> THE PROBLEM
Only the lines from the beginning of the data through the line holding "You are a computer-use" belong in the answer, printed exactly and without pictures.
[DATASET EXTRACT Boundary: Start]
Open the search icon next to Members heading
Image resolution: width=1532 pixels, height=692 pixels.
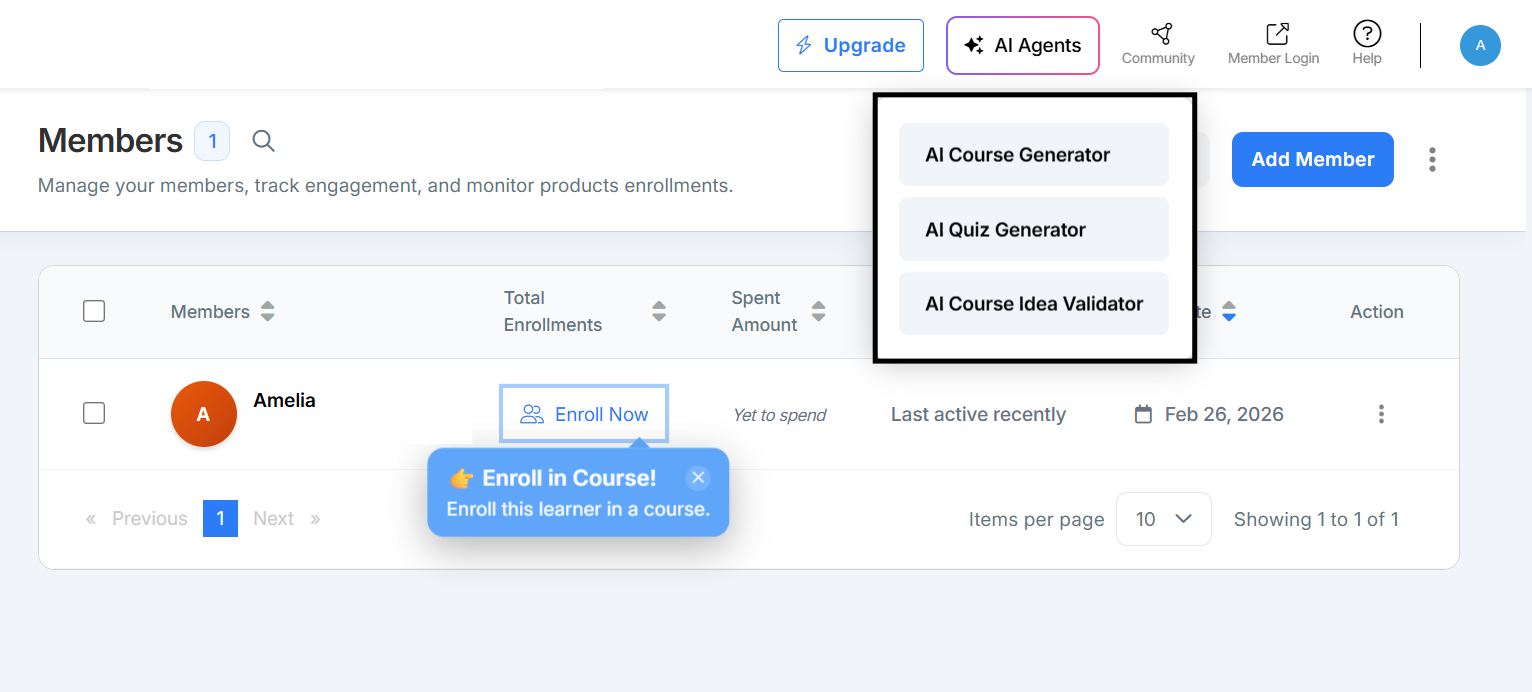point(263,141)
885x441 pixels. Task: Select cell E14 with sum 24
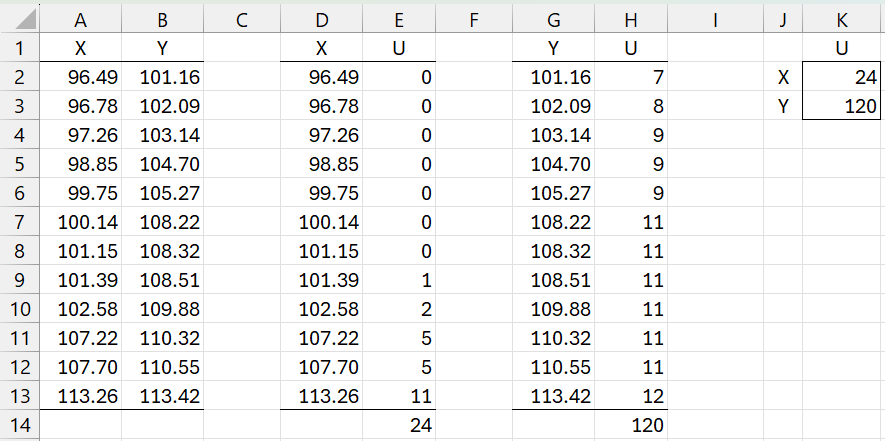[x=399, y=424]
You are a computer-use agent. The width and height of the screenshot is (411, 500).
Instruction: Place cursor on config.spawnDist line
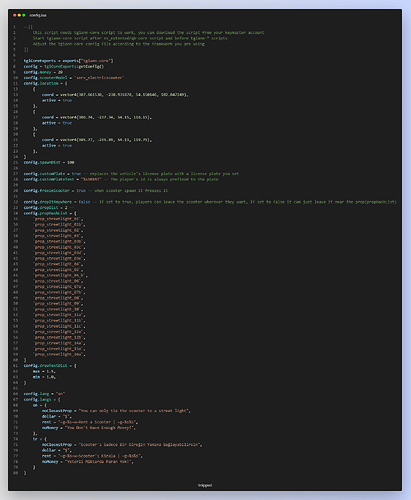pos(49,162)
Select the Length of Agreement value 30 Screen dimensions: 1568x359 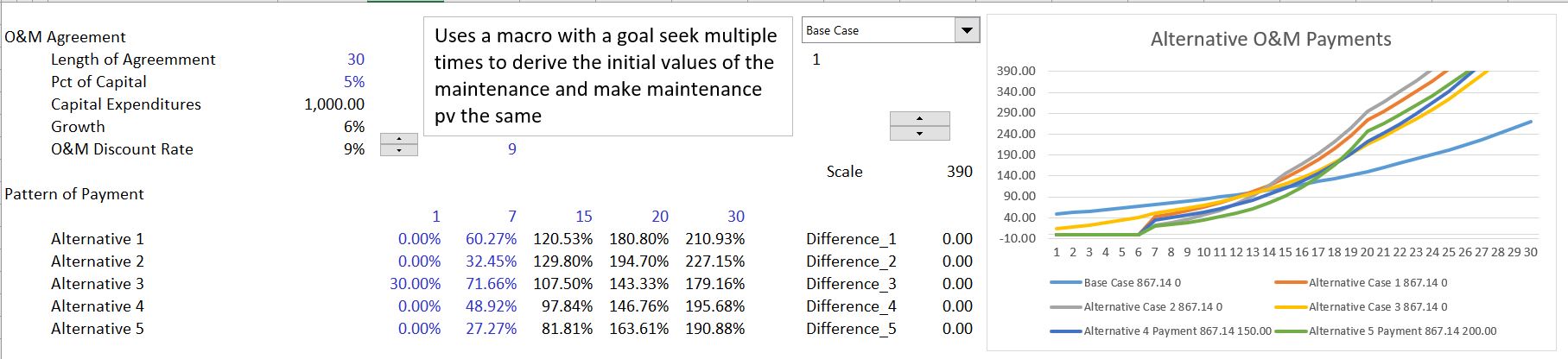tap(355, 60)
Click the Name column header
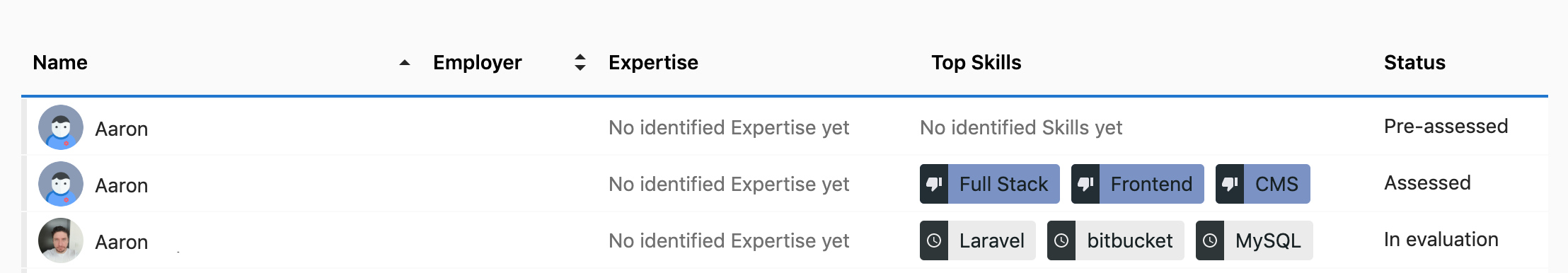 point(60,62)
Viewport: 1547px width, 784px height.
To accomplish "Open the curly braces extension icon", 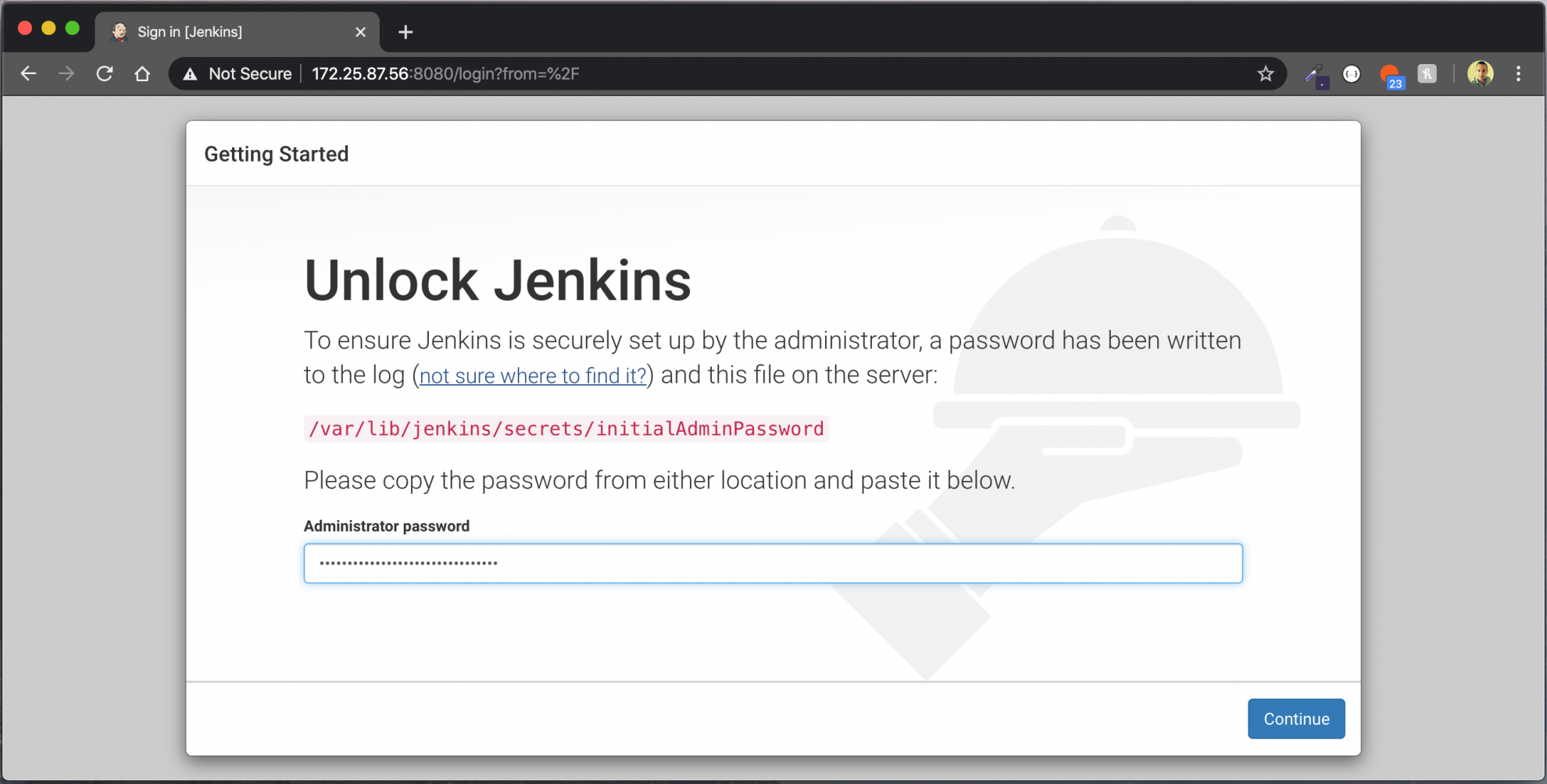I will pos(1352,74).
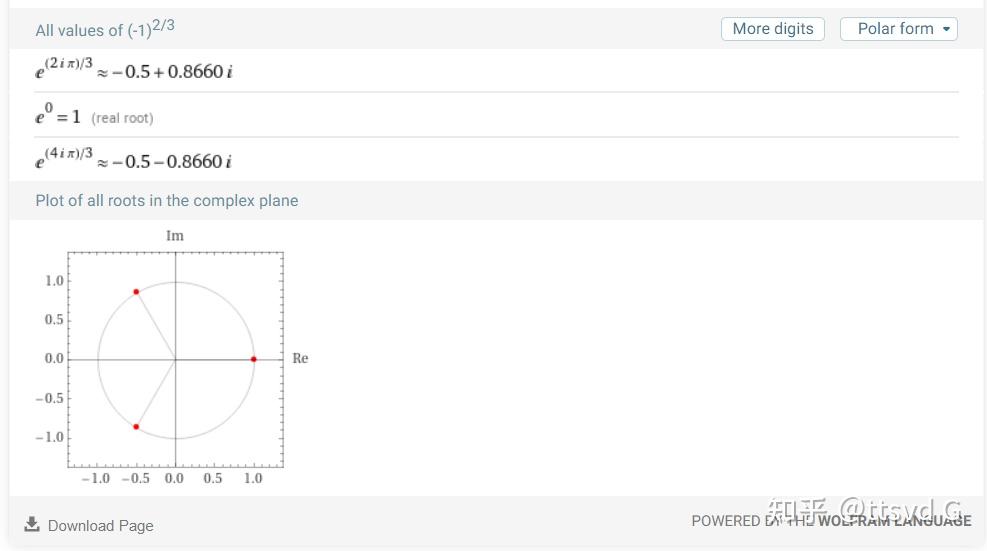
[DATASET EXTRACT Boundary: End]
> OUTPUT OF THE TASK
Open the search icon next to Members heading
Image resolution: width=1532 pixels, height=692 pixels.
point(263,141)
885x441 pixels. Task: Select cell E14 with sum 24
[x=399, y=424]
You are a computer-use agent. The width and height of the screenshot is (411, 500).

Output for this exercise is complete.